As it turned out, I missed the show because I was working late that day. It was unfortunate, but one of those things that happens from time to time. The next day, I was informed that because my team had a good show without me, I was being removed from the team (and would later be replaced by another performer).
Improv is, by its nature, an impermanent art – the performances are brief and fleeting (and never repeat particularly well on video). Teams and performers come and go and start and stop as life dictates (in large part due to the lack of financial opportunity in the field). And a house team, by its nature, is not one that the individual performers can control – while the performances and coaches will dictate the success of the team, ultimately it’s entirely at the whim of the artistic director whether or not a team will change or be disbanded or promoted to a bigger venue.
All of this is meant to point out that while intellectually I have no particular issue with being cut from my team (other than, perhaps, the fact that I feel like I was cut because I wasn’t there, rather than because I necessarily deserved it), emotionally it’s a jolt.
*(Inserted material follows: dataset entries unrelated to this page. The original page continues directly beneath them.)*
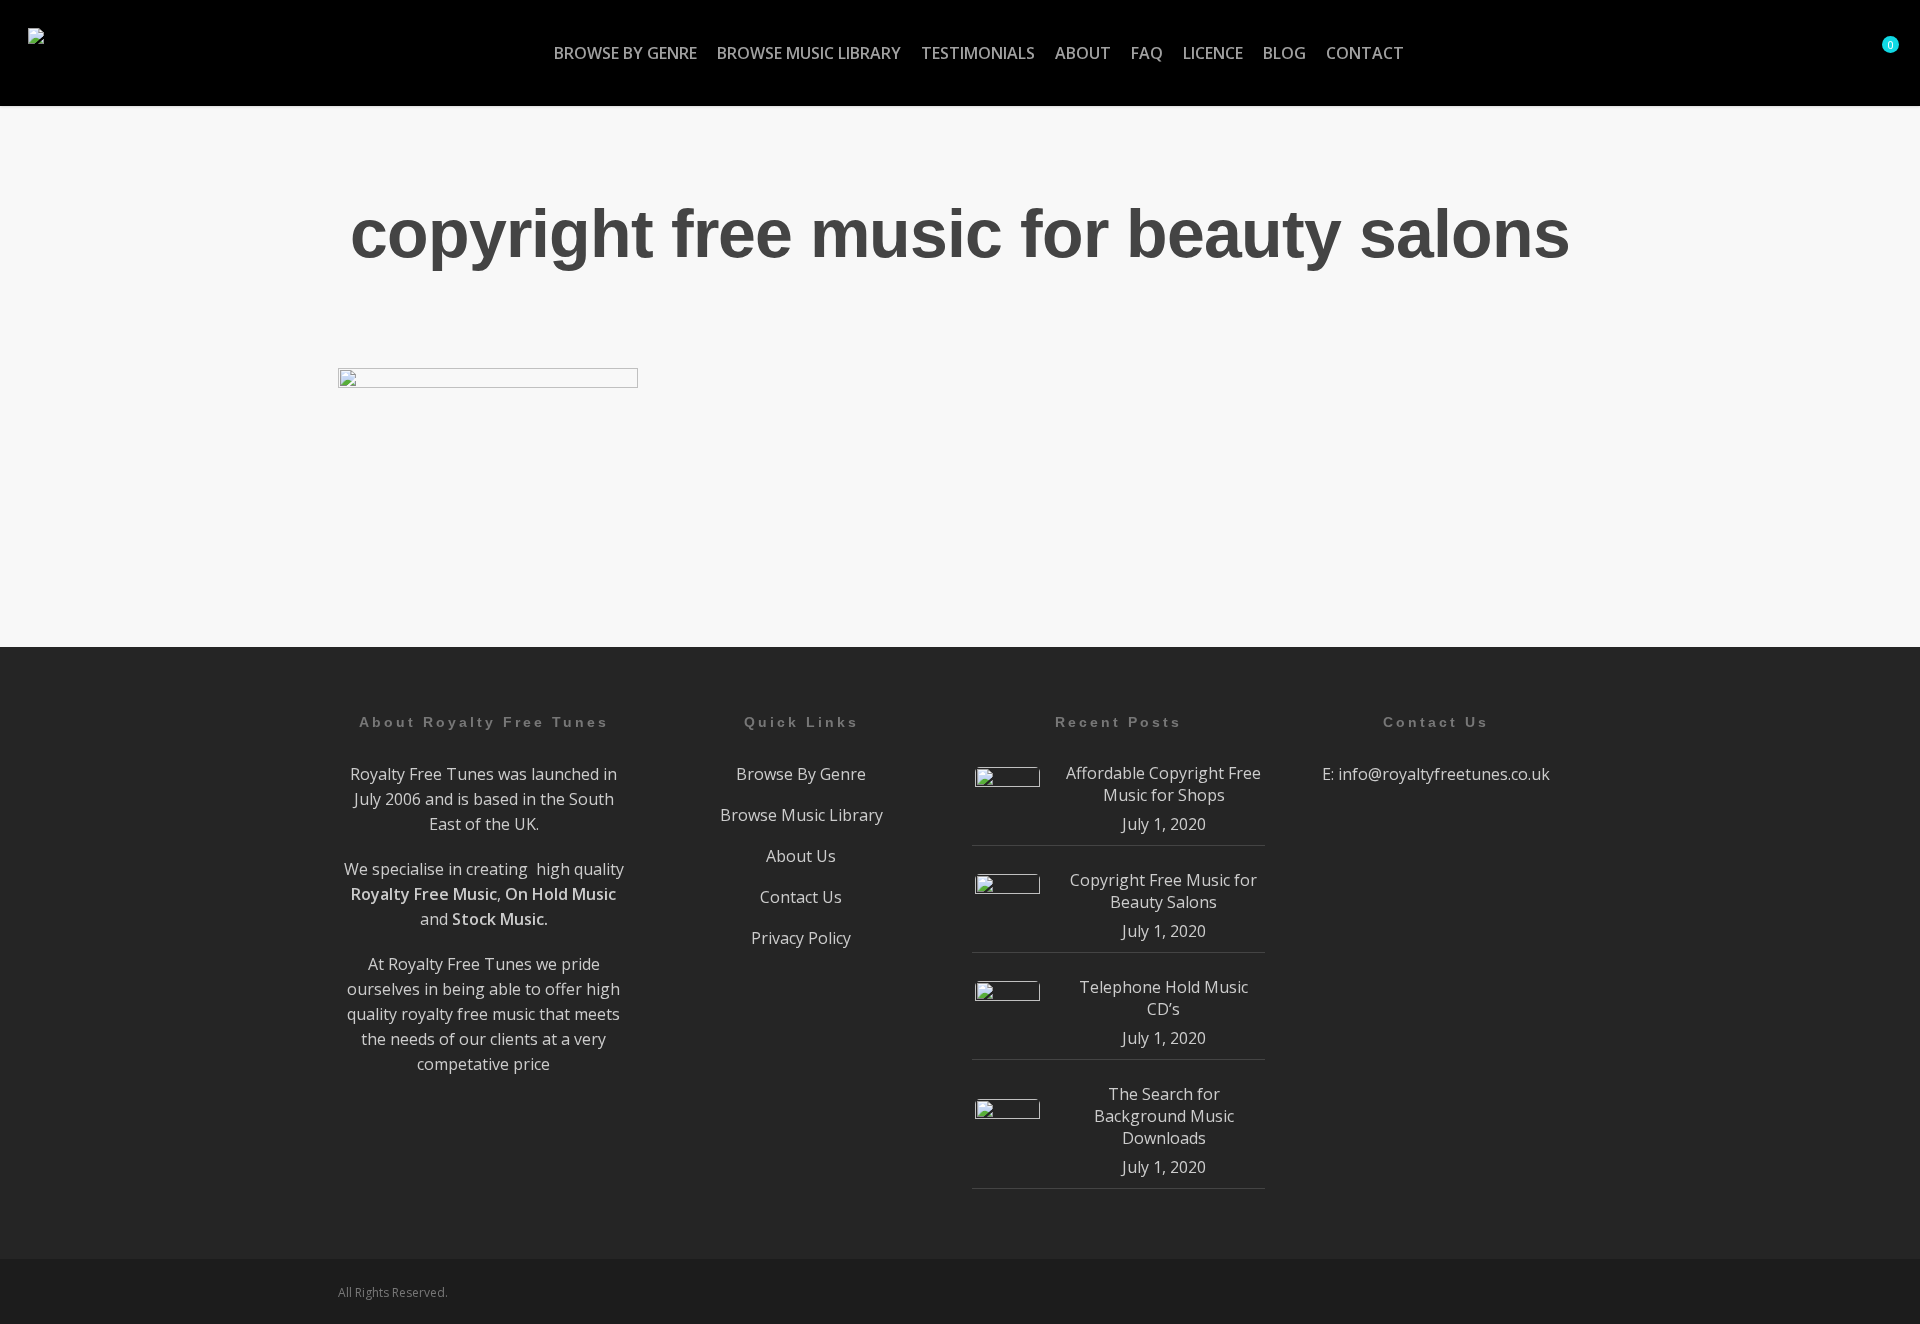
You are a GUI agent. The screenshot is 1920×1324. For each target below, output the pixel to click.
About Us (801, 856)
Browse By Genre (801, 774)
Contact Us (801, 897)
Like being cut from a sports team, or fired from a show, we never want to be singled out as “the problem” – losing one’s place because the entire entity is going away (show being cancelled, team being disbanded, etc.) is entirely different.
So after spending a week frustrated by my newfound freedom, I suddenly realized: I have a newfound freedom.
As much as I loved being on a house team (and as much as I loved my team and teammates in particular), it meant that I was spending two nights a week focused solely on that team. That was two nights a week I couldn’t write. Two nights a week I couldn’t perform with any of my other teams. Two nights a week I couldn’t chill out and watch TV, or exercise. Spending those two nights a week focused solely on one team also meant that I had a hard time finding the motivation to take another class (which I had been planning on doing for over a year) or focusing on booking my other teams for shows, in the hopes of improving (and recording enough video) in preparation for travel to an improv festival or two this year.
We never want to leave things on terms other than our own. That’s human nature. But being suddenly liberated and given the opportunity to use my time in a new way is, in many ways, a gift, and puts me in a scenario that I would not have voluntarily created (because I would never have quit the team on my own, unless I moved out of town or something).
So now, it’s time to get back to some of the projects I’ve been neglecting. Writing I’m supposed to do. Reading I’ve been meaning to catch up on. Movies I haven’t seen. Rebooting a webcomic that has been on an extended hiatus for two years. Continuing to hone my improv craft. All of these are things that require my attention. Hopefully, having gained two nights a week back, I’ll be able to do all of it. Or at least as much as possible.